(Beginning of Recorded data)
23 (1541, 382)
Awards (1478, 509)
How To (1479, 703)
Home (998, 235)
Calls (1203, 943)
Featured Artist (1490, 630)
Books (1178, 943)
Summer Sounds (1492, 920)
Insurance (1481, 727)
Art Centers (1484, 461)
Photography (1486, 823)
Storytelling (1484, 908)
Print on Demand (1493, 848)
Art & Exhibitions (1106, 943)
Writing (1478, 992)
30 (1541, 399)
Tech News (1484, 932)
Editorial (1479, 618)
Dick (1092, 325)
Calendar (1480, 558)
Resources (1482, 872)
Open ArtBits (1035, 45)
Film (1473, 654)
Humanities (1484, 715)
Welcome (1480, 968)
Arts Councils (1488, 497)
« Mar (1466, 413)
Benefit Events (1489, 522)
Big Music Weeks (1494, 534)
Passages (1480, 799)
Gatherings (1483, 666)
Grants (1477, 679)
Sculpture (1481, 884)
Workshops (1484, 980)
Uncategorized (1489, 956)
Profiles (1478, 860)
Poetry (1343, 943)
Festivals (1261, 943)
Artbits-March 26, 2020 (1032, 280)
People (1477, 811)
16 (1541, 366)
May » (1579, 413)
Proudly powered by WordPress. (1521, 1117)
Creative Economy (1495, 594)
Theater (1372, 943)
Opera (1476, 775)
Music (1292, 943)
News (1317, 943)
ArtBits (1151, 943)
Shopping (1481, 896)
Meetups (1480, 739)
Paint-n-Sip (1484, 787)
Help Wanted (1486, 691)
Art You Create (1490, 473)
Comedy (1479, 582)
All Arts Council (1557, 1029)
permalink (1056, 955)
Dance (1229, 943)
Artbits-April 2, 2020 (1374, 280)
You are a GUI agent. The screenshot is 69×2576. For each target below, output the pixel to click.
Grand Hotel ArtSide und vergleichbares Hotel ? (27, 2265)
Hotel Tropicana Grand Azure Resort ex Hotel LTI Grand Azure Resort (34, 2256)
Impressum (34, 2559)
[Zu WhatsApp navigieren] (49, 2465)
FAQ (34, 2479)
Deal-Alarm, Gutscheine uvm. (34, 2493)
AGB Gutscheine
(End of Recorded data)
[What you have to do]
Reproduce the entries exactly, each one as given.

[Your solution]
23 (1541, 382)
Awards (1478, 509)
How To (1479, 703)
Home (998, 235)
Calls (1203, 943)
Featured Artist (1490, 630)
Books (1178, 943)
Summer Sounds (1492, 920)
Insurance (1481, 727)
Art Centers (1484, 461)
Photography (1486, 823)
Storytelling (1484, 908)
Print on Demand (1493, 848)
Art & Exhibitions (1106, 943)
Writing (1478, 992)
30 (1541, 399)
Tech News (1484, 932)
Editorial (1479, 618)
Dick (1092, 325)
Calendar (1480, 558)
Resources (1482, 872)
Open ArtBits (1035, 45)
Film (1473, 654)
Humanities (1484, 715)
Welcome (1480, 968)
Arts Councils (1488, 497)
« Mar (1466, 413)
Benefit Events (1489, 522)
Big Music Weeks (1494, 534)
Passages (1480, 799)
Gatherings (1483, 666)
Grants (1477, 679)
Sculpture (1481, 884)
Workshops (1484, 980)
Uncategorized (1489, 956)
Profiles (1478, 860)
Poetry (1343, 943)
Festivals (1261, 943)
Artbits-March 26, 2020 (1032, 280)
People (1477, 811)
16 (1541, 366)
May » (1579, 413)
Proudly powered by WordPress. (1521, 1117)
Creative Economy (1495, 594)
Theater (1372, 943)
Opera (1476, 775)
Music (1292, 943)
News (1317, 943)
ArtBits (1151, 943)
Shopping (1481, 896)
Meetups (1480, 739)
Paint-n-Sip (1484, 787)
Help Wanted (1486, 691)
Art You Create (1490, 473)
Comedy (1479, 582)
All Arts Council (1557, 1029)
permalink (1056, 955)
Dance (1229, 943)
Artbits-April 2, 2020 (1374, 280)
You are a GUI agent. The screenshot is 69×2576. For each target below, output the pixel to click.
Grand Hotel ArtSide und vergleichbares Hotel ? (27, 2265)
Hotel Tropicana Grand Azure Resort ex Hotel LTI Grand Azure Resort (34, 2256)
Impressum (34, 2559)
[Zu WhatsApp navigieren] (49, 2465)
FAQ (34, 2479)
Deal-Alarm, Gutscheine uvm. (34, 2493)
AGB Gutscheine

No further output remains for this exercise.